In certain instances, the audio crosstalk calibration switch circuit 340 may include channel switches 345 and 346 or channel switch circuits associated with each audio channel. In the first state, the channel switches 345, 346 may couple one of the first impedance 347 or the second impedance 348 to the first audio channel. In the second state, the channel switches 345 and 346 may couple each first impedance 347 or the second impedance 348 to another audio channel. In certain instances, each channel switch 345, 346 may be controlled by a controller 342.

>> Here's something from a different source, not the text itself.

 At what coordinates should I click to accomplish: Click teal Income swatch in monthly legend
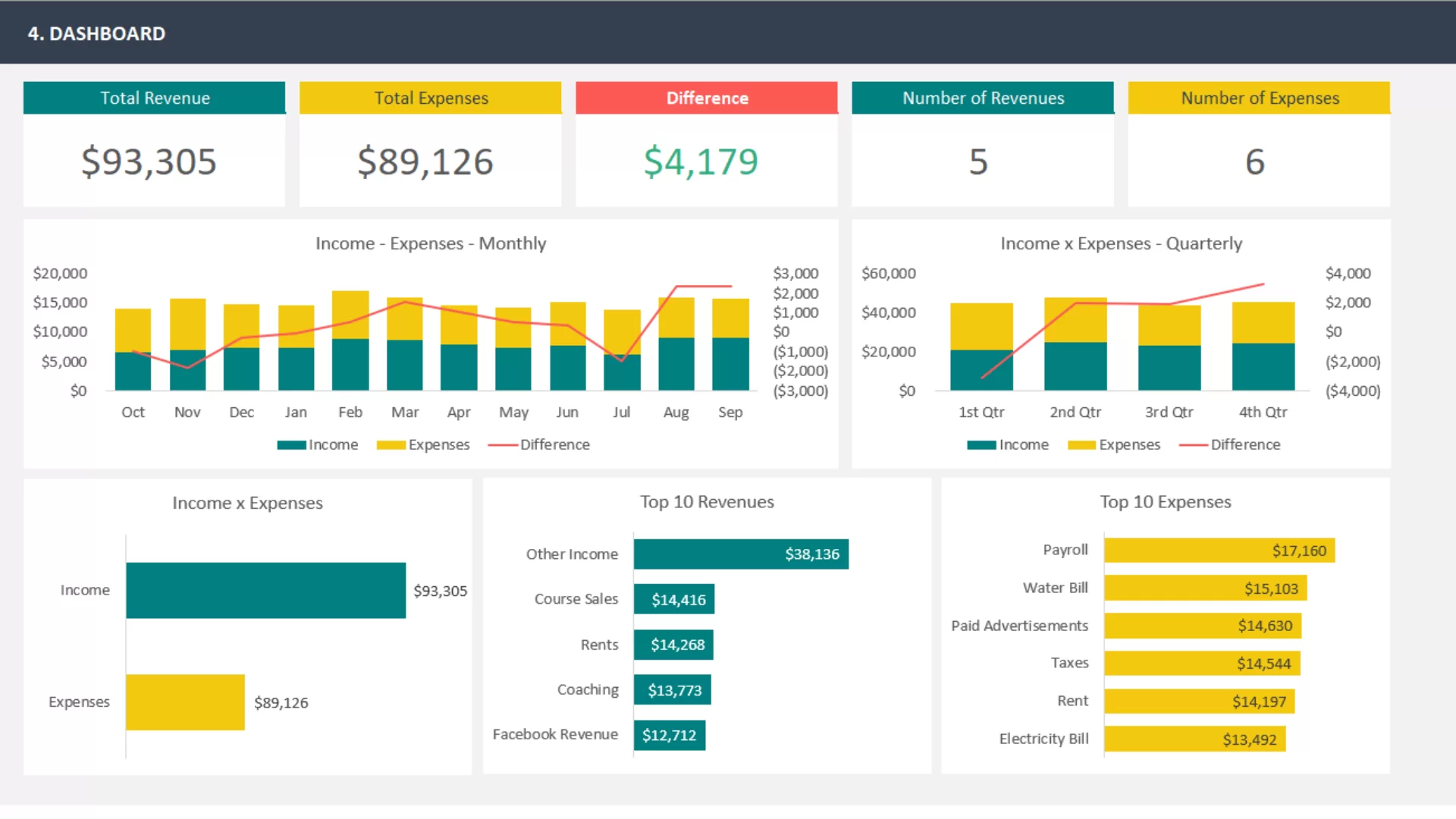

In certain instances, during a calibration to reduce crosstalk, one of the audio channels may be coupled to the signal generator 361 while the other audio channel may be coupled to a comparator or comparator circuit 362. Upon application of the signal from the signal generator 361 on the one channel, the comparator circuit 362 can evaluate the crosstalk on the other channel, for example, by comparing the signal on the other channel with the reference signal . In certain instances, the output of the comparator circuit 362 may be used by the controller 342 to adjust the third impedance 349 to reduce, minimize, or eliminate crosstalk on other channels. Channel switches 345 and 346 may switch the connections of impedances 347 and 348 to the audio channels and may include other channels and comparator or comparator circuit 362 coupled to signal generator 361, The calibration may be repeated for one channel connected to the other.

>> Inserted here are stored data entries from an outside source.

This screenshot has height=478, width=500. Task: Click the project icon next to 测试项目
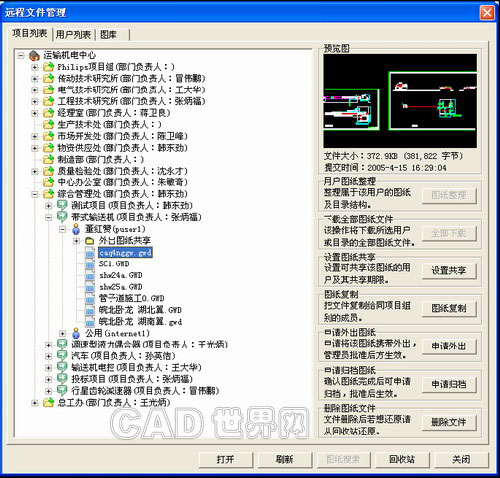point(62,205)
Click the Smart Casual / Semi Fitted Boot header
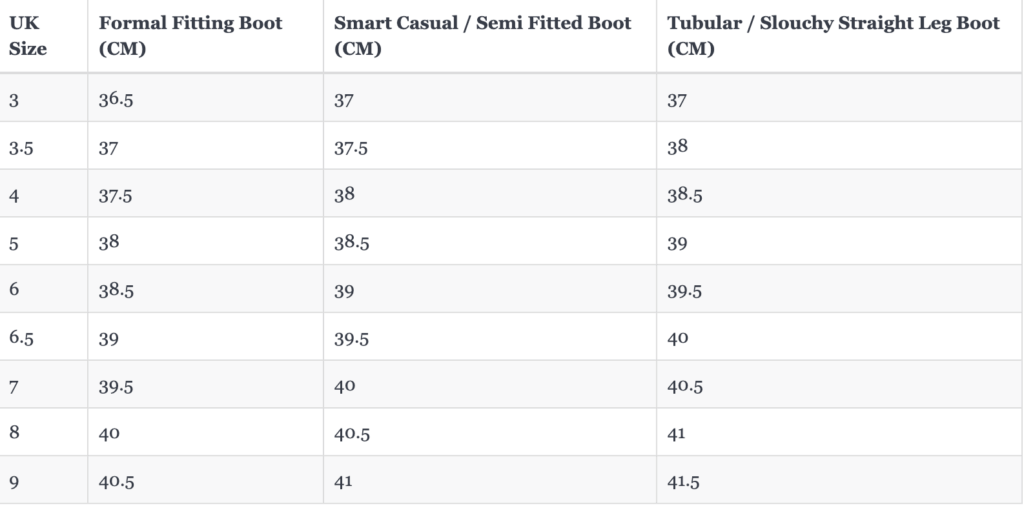The image size is (1024, 506). pyautogui.click(x=483, y=36)
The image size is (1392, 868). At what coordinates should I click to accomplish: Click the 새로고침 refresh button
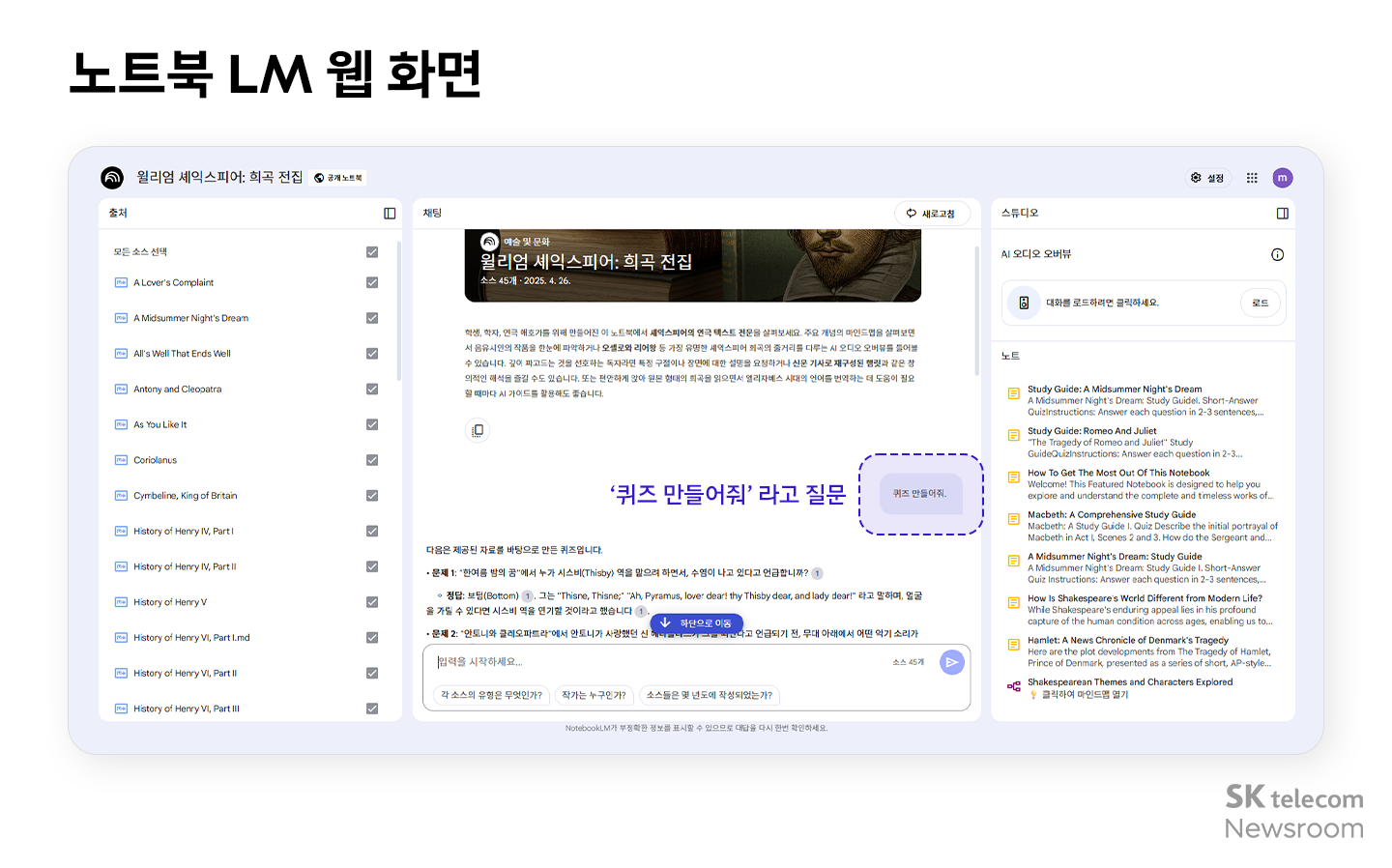932,213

The channel switches 345 and 346 connect the impedance of one of the first or second impedances 347 and 348 to the first audio channel and the first and second impedances 347 and 346 are connected to the first audio channel, 348 may be set to conditions that connect different impedances to different audio channels. The common node 360 of the first, second and third impedances may be coupled to a buffer 363, for example an amplifier in a voltage follower configuration, and an output 341 of the buffer may be coupled to the electronic device 350 And may be used as a reference for one or more of the output audio amplifiers 351, 352 and / or microphone amplifiers.

The audio crosstalk calibration switch circuitry 340 may optionally include both a signal generator 361, a comparator or comparator circuit 362 or a signal generator 361 and a comparator or comparator circuit 362 have. In such instances, the audio crosstalk calibration switch circuitry may optionally include one or more switches 364, 365 for interfacing each device 361, 362 with its respective audio channel. For example, the signal generator switch 364 may be used to couple and separate the signal generator 361 from and / or from one of the audio channels, and the comparator switch 365 may be coupled to a comparator or comparator circuit 362, To / from other audio channels.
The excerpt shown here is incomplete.